There is no quality data to say how common leukemia is in non-DS autism.
 

Leukemia and Cytokines IL-6 and IL-10

I do consider the pro-inflammatory cytokine IL-6 to be public enemy number one of autism, while the anti-inflammatory cytokine is a potential friend.

There are different types of Leukemia, but it appears that IL-6 and IL-10 play a key role and at least in acute myeloid leukemia can predict the outcome.  Generally speaking leukemia is associated with elevated IL-6 and in particular when there is a relapse.

Acute myeloid leukemia (AML) blast cells frequently produce interleukin-6 (IL-6) 



Cytokine profiles in acute myeloid leukemia patients at diagnosis: survival is inversely correlated with IL-6 and directly correlated with IL-10 levels

An aberrant production of the pro-inflammatory cytokines IL-6 and TNF-α and the anti-inflammatory cytokine IL-10 is observed in AML patients. Low levels of IL-6 and high levels of IL-10 represent favorable prognostic factors for survival in AML patients. These results support the idea that cytokine deregulation may be useful as a marker for predicting clinical evolution in AML patients.

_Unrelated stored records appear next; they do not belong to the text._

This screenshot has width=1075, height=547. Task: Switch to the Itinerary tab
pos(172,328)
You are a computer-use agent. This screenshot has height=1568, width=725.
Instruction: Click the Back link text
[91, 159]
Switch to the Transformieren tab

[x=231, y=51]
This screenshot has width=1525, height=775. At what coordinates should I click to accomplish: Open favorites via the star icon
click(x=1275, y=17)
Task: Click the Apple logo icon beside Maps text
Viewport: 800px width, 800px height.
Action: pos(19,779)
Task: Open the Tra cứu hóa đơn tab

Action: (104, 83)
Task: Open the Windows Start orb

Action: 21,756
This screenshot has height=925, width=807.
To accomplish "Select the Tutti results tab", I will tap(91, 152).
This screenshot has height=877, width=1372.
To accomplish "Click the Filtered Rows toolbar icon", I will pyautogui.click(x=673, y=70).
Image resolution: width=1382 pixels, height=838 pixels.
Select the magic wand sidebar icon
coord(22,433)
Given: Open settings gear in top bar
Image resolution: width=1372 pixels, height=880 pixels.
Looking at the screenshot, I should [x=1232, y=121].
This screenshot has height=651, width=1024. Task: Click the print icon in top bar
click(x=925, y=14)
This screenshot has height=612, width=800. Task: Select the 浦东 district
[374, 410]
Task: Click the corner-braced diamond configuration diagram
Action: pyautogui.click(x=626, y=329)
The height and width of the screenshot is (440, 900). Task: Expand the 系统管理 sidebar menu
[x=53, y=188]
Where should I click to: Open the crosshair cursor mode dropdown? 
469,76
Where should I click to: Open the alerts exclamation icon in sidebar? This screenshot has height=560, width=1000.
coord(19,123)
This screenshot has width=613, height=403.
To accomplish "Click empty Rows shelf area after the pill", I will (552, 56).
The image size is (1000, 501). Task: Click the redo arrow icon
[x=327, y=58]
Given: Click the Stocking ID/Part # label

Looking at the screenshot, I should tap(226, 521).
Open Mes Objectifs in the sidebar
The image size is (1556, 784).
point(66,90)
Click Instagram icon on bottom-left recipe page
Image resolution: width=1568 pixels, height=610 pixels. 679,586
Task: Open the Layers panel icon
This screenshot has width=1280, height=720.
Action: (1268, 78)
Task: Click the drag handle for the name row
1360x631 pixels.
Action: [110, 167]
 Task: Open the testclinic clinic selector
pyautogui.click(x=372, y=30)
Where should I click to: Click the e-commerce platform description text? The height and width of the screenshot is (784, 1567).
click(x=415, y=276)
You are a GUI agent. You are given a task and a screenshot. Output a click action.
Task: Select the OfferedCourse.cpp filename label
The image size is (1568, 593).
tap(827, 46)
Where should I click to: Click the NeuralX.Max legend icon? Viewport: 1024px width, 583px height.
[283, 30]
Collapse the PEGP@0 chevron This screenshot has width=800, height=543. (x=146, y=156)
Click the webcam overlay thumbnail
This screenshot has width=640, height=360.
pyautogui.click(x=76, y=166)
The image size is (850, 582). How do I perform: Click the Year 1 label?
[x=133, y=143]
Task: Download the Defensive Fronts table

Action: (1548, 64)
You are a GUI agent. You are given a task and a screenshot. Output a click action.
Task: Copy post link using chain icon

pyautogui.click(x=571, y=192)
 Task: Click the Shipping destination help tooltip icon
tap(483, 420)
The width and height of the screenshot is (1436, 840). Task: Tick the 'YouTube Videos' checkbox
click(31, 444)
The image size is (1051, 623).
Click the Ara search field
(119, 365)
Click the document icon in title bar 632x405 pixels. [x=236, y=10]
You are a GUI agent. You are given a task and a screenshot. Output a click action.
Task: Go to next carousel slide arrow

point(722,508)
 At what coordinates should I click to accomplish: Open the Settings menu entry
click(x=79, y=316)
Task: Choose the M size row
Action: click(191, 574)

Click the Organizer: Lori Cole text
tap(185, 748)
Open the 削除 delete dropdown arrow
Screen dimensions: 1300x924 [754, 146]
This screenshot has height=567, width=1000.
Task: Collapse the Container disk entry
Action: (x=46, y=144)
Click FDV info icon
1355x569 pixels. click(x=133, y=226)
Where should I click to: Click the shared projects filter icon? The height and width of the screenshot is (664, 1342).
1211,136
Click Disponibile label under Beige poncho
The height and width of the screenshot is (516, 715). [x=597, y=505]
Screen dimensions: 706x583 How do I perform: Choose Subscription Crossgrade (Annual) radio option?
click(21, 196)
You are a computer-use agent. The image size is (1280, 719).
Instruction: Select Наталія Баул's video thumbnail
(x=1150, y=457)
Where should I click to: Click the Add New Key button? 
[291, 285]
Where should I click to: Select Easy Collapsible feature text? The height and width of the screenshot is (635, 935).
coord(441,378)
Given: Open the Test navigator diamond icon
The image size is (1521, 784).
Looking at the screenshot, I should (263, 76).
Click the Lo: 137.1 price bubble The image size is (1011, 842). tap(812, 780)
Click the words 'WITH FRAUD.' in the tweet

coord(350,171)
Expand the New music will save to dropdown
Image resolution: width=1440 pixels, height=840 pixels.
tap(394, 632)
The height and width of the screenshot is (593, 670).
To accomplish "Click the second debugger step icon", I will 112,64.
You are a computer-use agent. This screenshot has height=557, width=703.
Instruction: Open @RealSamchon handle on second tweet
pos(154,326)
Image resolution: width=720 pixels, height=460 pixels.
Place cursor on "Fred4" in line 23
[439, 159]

So we can infer that a leukemia relapse will likely lead to a worsening of autism driven by an elevation in the level of the pro-inflammatory cytokine IL-6.  This would account for why the autism drugs “stopped working” in the case of our reader.

We could then ponder that a therapy that reduces IL-6 and increases IL-10 might help keep some types of leukemia in remission.

This is altering the Th1/Th2 balance which was the target of our reader Alli from Switzerland who did decide to spend many hours reading the oncology research to understand all those cellular signaling pathways.

For those interested in why DS increases the risk of leukemia, scientists at the Dana-Farber Institute in Boston have figured this out, at least in the case of one common form of Leukemia.





If only some more of the clever people studied autism.